Sunday's win in particular illustrated the hidden strength of this Cardinals team: athletic young defenders all over the diamond. And the fact that we're hitting a little doesn't hurt either.
Birds with the Bat
Oh, Albert Pujols. He can't help but outperform our already lofty expectations. He knows he has to be our rock, the only solid thing in this team's sea of unpredictability. And so he opens the season with three homers, a double, and five of the ordinary man's hits sprinkled in because he is nothing if not democratic. A year ago at this time, our worries were focused squarely on his slightly unhinged elbow. He took those worries and slowly, patiently wore them away with his daily excellence. The kind they give awards for.
The whole team seems to be following his cue – the Cardinals currently sit atop the majors in batting average (a keen .300). Even better suited to the discerning eye of our first baseman, only one team in our league, the Phillies, can better our team ratio of bases on balls (29) to strikeouts (37).
So a week passes, with more drama than could seem to be contained by only seven acts, and we find the Cardinals in first place. And a look about shows us any number of teams going through their own struggles through the loamy soil of Spring.
Around the League
Pegged by many as the most-improved team in the NL West, the Giants have got only 8 total innings in two starts from Tim Lincecum. Their young Cy Young ceded 7 runs on 14 hits, while his new mentor Randy Johnson suffered the ignominy of being taken yard by his opposing number, Yovani Gallardo. The grizzled 45-year-old faces a common parenting trap: "do as I say, not as I do."
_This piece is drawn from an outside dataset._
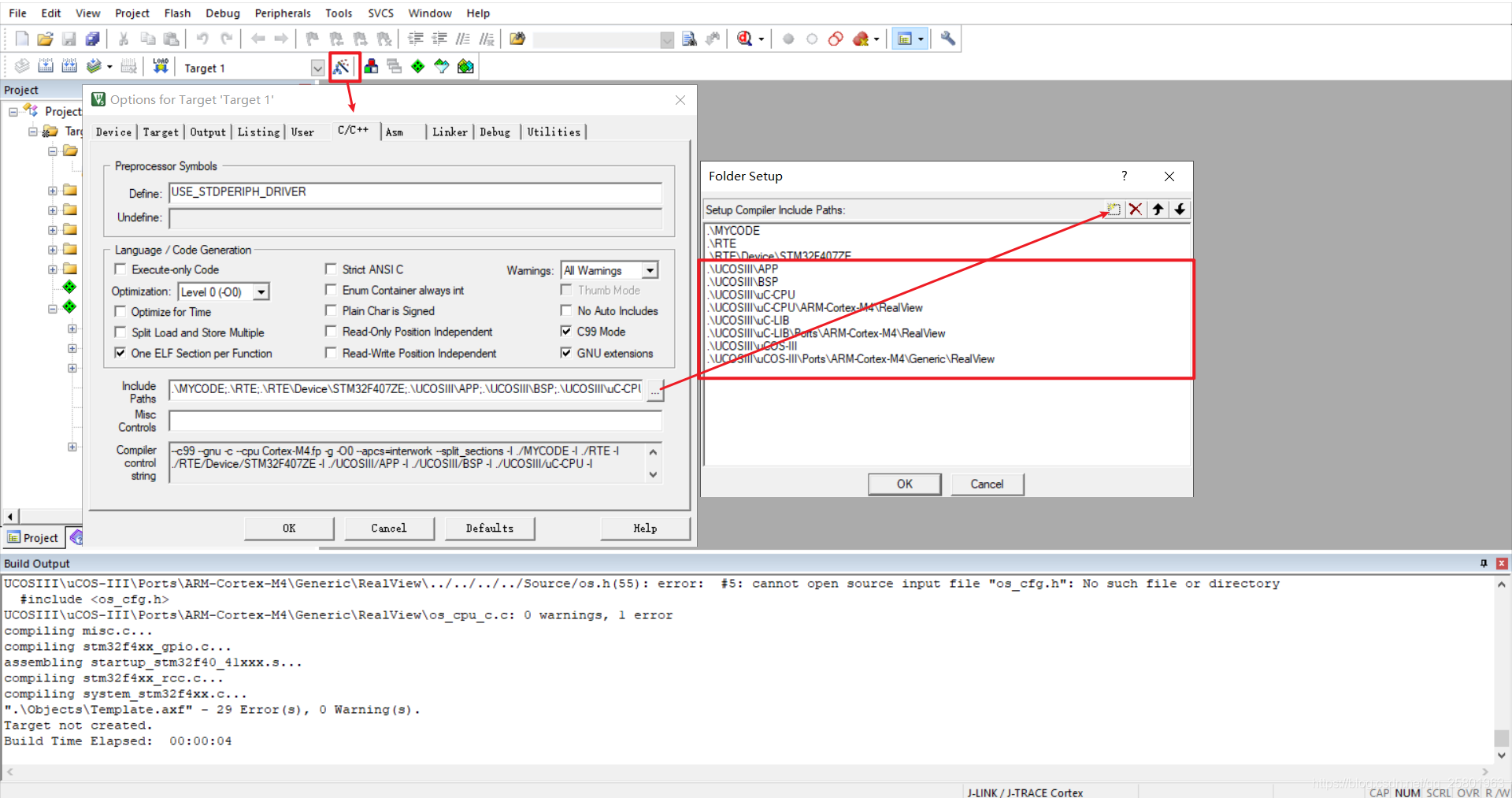Open the Optimization level dropdown
1512x798 pixels.
point(261,292)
Two lonely teams were winless on the season before Sunday's games, but could be no further apart in pedigree: no one expects anything from the woeful Washington Nationals, while the entire AL Central feared the resurgence of the Cleveland Indians. And while this year's Nats look an awful lot like last year's Nats – no pitching, indifferent defense, and an ugly collection of bats – this year's Indians are looking a lot like last year's Detroit Tigers. Opening week appears to reveal a team of talents that has some crisis of confidence at its core.
The AL East is upside down for now, as it was last year at this time. But we should no more predict doom for that division's financial giants than we should predict the government to get any of our money back from the giants of Wall Street.
One division that looks upside down now might stay that way for a while yet, though – the NL East is being flat-out dominated by the brash, bashing Marlins and the quietly reloaded Braves. Both teams are hitting at a ferocious clip, and each has taken down a titan of their division. Learn the names "Josh Johnson" and "Jordan Schafer" now, and you'll feel smarter when the rest of the league discovers them.
Finally, the Cubs are not far from the division lead that many expect them to take and hold until playoff tickets get printed, but they are not without a couple of pain points. Derrek Lee and newcomer Milton Bradley are off to painfully slow starts at the bat, with a mere three hits between ‘em while occupying high-rent properties in the heart of the lineup. And their closer-in-name Kevin Gregg looks awful Isringhausen-y, giving up a game-losing grand slam Sunday night only to have fill-in outfielder Reed Johnson bring it back over the wall for a win. But while they don't award saves to outfielders, they will probably be awarding them to Carlos Marmol before too very long.